Why Does it Pose a Threat?
LooksRare’s founders have been ruthlessly strategic. They are aware of OpenSea’s dominance and understand that it takes more than attractive features to lure billions of dollars of volume away from a comfortable home. To mitigate this, anyone who has traded more than 3 ETH of volume on OpenSea is eligible to claim an airdrop of $LOOKS tokens. Although cleverly, the redeemer must list an NFT for sale on LooksRare to claim their tokens. The rush of NFT holders looking to redeem their tokens by listing NFTs caused the LookRare airdrop wallet to be the top gas-using address on the Ethereum network on Monday when the platform launched.
When done suddenly without much forewarning, these kinds of platform launches are sometimes called ‘vampire attacks’, due to their ability to ‘suck’ volume from competition platforms. In the case of LooksRare, its strategy targets exactly the demographic it needs to - high-end NFT traders who have more leverage over the market than they are given credit for. The $LOOKS token might come to represent ERC-20 exposure to NFT trading, without the need to actually hold ERC-721 tokens.
There is a strong sense of déjà vu in watching LooksRare adopt this strategy. In 2020, the popular DEX Uniswap was forked by a similarly pseudonymous developer to create what they perceived to be a platform superior to Uniswap. Sushiswap had a governance token, staking rewards, and an attractively democratic ethos. Its arrival on the scene moved tens of billions of dollars worth of DeFi liquidity away from Uniswap. LooksRare however is also not the first attempted ‘vampire attack’ on OpenSea. The ‘metaverse marketplace’ Infinity launched with a similar token-based attack in October last year - although did not achieve the mass ‘volume steal’ it attempted.
The platform’s $LOOKS-earning rewards model might be indicative of where the developers see LooksRare fitting into the NFT-marketplace hierarchy. By requiring collections to have achieved over 1000 ETH of volume before earning trading rewards, the most valuable (and as a result: the highest volume-bringing) collections are incentivised to move from OpenSea. And for a significant volume steal, these are the collections that need to be incentivised. Some users have already claimed that OpenSea has begun maliciously freezing NFTs due to alleged ‘suspicious activity’, after appearing for sale on the storefront of their new competitor - although this cannot be verified.

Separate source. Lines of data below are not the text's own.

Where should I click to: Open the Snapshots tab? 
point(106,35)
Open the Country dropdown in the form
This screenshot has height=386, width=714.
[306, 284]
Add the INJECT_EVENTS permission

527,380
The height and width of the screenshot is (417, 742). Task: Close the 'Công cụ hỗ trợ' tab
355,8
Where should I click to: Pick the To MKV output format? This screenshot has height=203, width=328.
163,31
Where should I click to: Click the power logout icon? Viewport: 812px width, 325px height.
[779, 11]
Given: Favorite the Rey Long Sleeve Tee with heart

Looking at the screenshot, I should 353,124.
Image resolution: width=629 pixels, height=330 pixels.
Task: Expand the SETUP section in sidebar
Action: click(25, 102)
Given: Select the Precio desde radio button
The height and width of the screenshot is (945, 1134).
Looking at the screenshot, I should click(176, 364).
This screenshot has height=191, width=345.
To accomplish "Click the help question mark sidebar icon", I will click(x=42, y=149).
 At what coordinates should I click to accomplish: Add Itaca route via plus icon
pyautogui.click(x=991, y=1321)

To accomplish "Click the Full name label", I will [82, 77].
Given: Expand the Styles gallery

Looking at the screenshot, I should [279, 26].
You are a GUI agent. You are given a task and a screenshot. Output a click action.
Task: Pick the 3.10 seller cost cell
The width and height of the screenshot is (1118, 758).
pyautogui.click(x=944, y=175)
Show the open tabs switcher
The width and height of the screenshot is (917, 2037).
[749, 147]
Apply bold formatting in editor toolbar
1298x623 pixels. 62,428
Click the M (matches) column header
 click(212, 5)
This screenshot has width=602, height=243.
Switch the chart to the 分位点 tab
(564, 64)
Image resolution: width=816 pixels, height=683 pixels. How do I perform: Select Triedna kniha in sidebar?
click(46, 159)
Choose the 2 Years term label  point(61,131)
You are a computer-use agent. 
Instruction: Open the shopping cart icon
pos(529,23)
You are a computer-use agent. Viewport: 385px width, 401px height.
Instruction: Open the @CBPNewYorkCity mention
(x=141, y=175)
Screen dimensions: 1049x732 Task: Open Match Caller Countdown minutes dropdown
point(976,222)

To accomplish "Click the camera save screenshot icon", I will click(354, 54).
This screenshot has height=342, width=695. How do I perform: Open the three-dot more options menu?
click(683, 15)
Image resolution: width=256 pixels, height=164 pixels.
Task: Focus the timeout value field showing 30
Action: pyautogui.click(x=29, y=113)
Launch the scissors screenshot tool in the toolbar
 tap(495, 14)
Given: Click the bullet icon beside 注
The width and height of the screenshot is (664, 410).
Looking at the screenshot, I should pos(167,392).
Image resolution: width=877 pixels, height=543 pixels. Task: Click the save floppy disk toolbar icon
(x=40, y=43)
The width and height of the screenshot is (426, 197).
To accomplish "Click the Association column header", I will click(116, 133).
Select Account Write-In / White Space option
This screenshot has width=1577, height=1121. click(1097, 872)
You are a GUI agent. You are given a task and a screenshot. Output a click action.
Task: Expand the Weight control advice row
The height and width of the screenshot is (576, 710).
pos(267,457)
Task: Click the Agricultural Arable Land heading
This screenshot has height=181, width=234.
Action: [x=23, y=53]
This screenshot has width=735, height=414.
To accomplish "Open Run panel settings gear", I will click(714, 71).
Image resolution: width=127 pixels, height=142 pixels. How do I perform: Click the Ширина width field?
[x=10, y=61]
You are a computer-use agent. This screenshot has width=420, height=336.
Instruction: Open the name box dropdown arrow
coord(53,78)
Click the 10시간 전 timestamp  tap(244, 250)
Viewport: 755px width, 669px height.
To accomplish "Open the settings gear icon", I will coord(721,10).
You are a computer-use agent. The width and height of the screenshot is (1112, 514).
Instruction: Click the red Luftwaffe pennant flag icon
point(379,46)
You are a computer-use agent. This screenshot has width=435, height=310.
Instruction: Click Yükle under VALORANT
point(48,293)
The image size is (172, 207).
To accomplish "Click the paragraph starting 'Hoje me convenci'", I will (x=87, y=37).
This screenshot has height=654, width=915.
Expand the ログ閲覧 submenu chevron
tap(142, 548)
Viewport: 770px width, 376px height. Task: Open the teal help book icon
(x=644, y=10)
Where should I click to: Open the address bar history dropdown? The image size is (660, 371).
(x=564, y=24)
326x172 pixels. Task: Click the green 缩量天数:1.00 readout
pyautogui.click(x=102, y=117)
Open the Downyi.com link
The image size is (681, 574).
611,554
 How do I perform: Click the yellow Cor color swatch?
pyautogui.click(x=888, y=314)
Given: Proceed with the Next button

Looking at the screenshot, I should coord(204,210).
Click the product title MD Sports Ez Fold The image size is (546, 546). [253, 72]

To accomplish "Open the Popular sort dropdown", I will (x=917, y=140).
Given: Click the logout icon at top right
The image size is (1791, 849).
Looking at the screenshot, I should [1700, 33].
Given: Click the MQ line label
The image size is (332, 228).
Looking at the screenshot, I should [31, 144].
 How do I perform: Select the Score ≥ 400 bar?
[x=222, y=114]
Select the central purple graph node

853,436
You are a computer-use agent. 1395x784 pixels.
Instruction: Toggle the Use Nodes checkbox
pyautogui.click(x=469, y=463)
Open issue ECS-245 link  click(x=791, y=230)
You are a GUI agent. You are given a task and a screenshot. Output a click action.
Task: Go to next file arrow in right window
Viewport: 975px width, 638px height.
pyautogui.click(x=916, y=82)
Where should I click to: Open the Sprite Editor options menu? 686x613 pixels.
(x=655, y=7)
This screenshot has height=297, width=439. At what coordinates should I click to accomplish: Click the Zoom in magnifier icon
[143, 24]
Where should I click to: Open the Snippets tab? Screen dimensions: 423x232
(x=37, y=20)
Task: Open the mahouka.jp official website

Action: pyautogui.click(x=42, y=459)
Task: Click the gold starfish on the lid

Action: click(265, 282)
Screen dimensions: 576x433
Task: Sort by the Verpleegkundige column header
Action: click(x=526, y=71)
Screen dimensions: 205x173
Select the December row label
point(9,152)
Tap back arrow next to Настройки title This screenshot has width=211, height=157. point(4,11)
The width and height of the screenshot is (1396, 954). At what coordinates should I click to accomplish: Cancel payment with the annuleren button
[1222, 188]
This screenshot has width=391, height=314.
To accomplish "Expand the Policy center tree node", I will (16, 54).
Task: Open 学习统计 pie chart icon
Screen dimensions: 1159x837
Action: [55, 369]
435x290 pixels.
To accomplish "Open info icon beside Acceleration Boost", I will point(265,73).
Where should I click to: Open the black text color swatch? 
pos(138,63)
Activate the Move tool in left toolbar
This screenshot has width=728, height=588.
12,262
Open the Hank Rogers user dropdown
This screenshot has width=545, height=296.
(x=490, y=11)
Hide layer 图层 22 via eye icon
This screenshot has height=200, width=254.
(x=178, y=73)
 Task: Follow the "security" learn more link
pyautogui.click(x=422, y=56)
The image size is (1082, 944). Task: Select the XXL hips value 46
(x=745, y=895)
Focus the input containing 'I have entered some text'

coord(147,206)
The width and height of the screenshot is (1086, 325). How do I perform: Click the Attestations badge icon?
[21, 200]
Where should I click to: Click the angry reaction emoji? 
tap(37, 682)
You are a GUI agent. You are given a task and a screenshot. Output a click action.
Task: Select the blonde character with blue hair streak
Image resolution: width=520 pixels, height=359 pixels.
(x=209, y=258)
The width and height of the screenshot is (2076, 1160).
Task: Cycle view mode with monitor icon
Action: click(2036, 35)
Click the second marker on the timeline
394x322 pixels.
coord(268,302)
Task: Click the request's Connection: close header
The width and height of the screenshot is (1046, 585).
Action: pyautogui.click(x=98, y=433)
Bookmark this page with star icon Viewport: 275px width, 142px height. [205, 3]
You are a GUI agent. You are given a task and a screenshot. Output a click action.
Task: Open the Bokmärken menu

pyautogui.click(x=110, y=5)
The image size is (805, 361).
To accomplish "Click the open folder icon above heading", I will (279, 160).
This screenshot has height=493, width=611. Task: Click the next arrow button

Assuming that the actions of ‘Chef Nomi’ (the pseudonymous developer of SushiSwap who drained and then returned $14M of liquidity from their own platform) are not mirrored, LooksRare could see significant traction in the coming months. If a prediction can be made, if the platform is successful, the most likely position for LooksRare to land in is the ‘premium’ NFT marketplace for high-end trading (by virtue of high volume requirements for trading rewards). OpenSea will likely retain significant volume in any case, but LooksRare is a new thorn in its side which - without attention - could turn into a much bigger wound.